Thursday, June 25, 2009

The Day the Music Died


Sometimes I think I'm pretty morbid. I tend to think about what will happen or how I'll feel when someone I love dies or some catastrophe happens. I don't know why I do it, but I've been doing it for a long time. I think in a way I believe it will help me cope whenever the inevitable happens: it's my strange way of trying to be prepared. But time and time again, no matter how I thought I'd deal with the death of someone I love, the pain and feeling of confusion I get never compares.

So I find myself here today. My favorite singer, my favorite celebrity, my favorite artist. Just my favorite. Michael Jackson is amazing. He was a trailblazer and the truest epitome of an icon. A phenomenon that won't be topped.



Oddly, I have thought about this day. I guess because I knew it would happen. Someone cannot live in such extreme pain but for so long. I take heart, though, in knowing that the suffering--both physical and emotional--is over here on Earth.

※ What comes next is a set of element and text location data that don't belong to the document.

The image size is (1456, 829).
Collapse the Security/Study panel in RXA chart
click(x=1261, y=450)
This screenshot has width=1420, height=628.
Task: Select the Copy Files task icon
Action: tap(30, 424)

There are few people who cause me to be star struck, and only a few are entertainers. But I'm star struck by Michael, always. I've never met him or even come close to him, but I didn't need to. His presence comes though the TV, the radio, the records, the cassettes, the CDs. My mother took me to see Michael perform at the BAD tour in October 1988. I was six years old in the first grade. I understood its magnitude then and I understand it now. It's still the most amazing concert I've ever attended, and I look forward to telling my children all about it.

Tonight I will cry for a man I never met, but for a man I feel I've always known.

Today the music died, but it will live on forever.